Linguistics 408/508 |
Fall 2003 |
Hammond |
Handout 13
Overview
- Questions from last time
-
split()
- Hashes
- Corpus work
Background
- Some of the examples today require some sort of
text file to work with. Download the Brown
Corpus to your machine by
right-clicking on this link.
- Don't forget regular expressions...
Tokenizing
- We've already seen the regular expression
functions:
//
for matching and
s///
for replacing. Both of those
require the matching operator
=~
.
- There is yet another important regular expression
function:
split(/regex/,somestring)
. This
command takes a string and breaks it into a list
of items, where the items are separated by the
pattern designated by the regular expression (example).
We can do more complex splits too (example).
Notice, however, that split()
does
not take the matching operator
=~
, but uses the assignment
operator =
.
Hashes
- One of the most useful data structures that we
have yet to consider is a hashtable
or hash. These are rather similar to arrays.
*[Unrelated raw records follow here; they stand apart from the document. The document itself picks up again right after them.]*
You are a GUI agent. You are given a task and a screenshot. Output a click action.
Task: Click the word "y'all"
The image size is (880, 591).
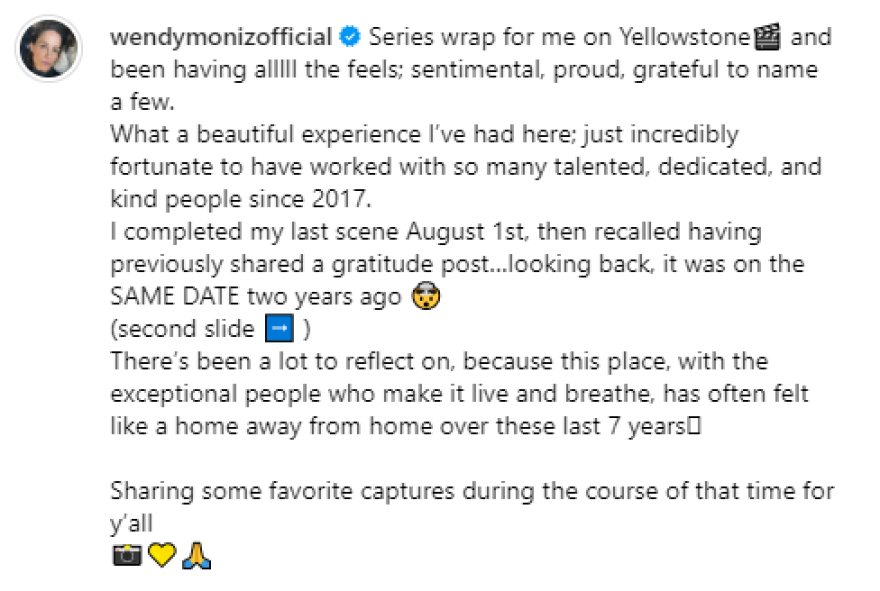132,523
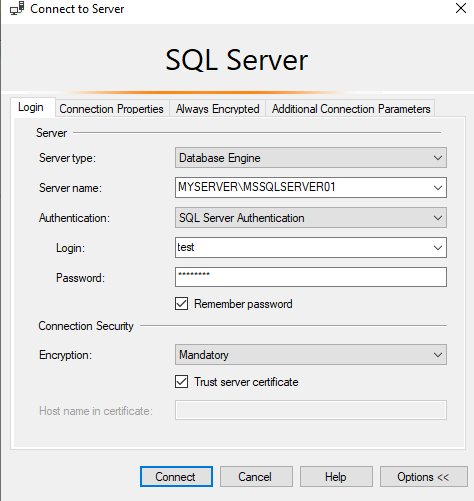
Task: Click the Connect to Server title icon
Action: 17,8
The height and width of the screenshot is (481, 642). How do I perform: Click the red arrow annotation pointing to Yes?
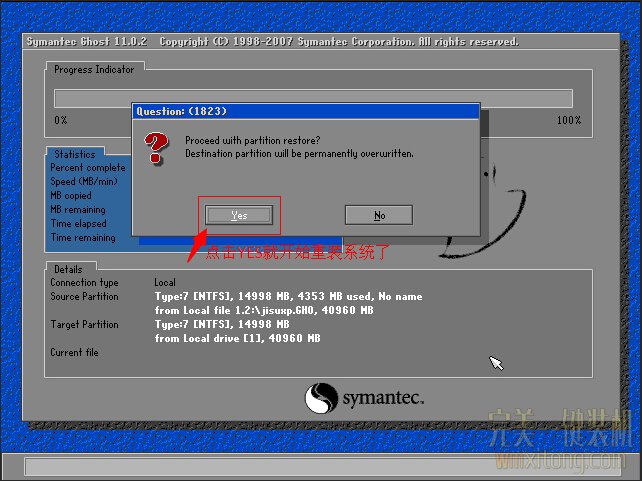198,243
Like arrays, they represent a set of related
variables. What's different is that the
individual hash elements of the hashtable are
named, rather than indexed. The
entire set is marked with
%
, e.g.
%myhash
. Individual hash members
are marked with $
with the hash
index, or name, in curly braces, e.g.
$myhash{thekey}
.
- For example, if we put three elements in an array
@myarray
, we refer to the
individual elements by numerical indices, e.g.
$myarray[0]
,
$myarray[1]
, and
$myarray[2]
. If we do the same
thing with a hash %myhash
, then we
must specify the names of the
individual hash elements, for example,
tom
, dick
, and
harry
, e.g.
$myhash{tom}
,
$myhash{dick}
, and
$myhash{harry}
. As with an array,
we can put anything we want in these hash
elements (example).
- The name/indices for a hash are referred to as its
keys. These can be obtained from a
hash as a list with the command
keys()
, e.g.
keys(%myhash)
(example).
The order that keys are returned with
keys()
is based on mysterious
internal factors, but it is often useful to
examine the key/value pairs in alphabetical
order (by keys). This can be done easily with
the sort()
command (example).
Concordancing
- One of the most useful things for linguists to do
with a hash is to make a concordance. A
concordance is a list of the words in some text
along with the number of times each word occurs.
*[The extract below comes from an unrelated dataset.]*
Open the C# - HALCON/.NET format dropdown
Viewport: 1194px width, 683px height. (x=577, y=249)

This can be constructed with Perl by following
the following steps.
- Open a file (and close
it!).
- Read the lines of the file one by
one (chomping each).
- Split each line into words.
- Use each word as the key to a
hash.
- Go through the words of each line
one by one.
- Each word should be a key to a
hash, the number of times that
word occurs in the file is its
value. As you examine each word,
add one to the current count for
that word or create a new hash
element with a count of
one.
- Print out the keys and counts in
alphabetical order.
- Click here if
you get stuck. We can add various bells and
whistles too:
- Normalization. Do we want to
distinguish words based on case?
Use the
lc()
function if not.
- How do we undo
hyphenization?
- Can we compute some rudimentary
statistics? How do we find all
the hapax legomena? How do we
find the most frequent word?
(The first is easy; the latter
is more difficult.)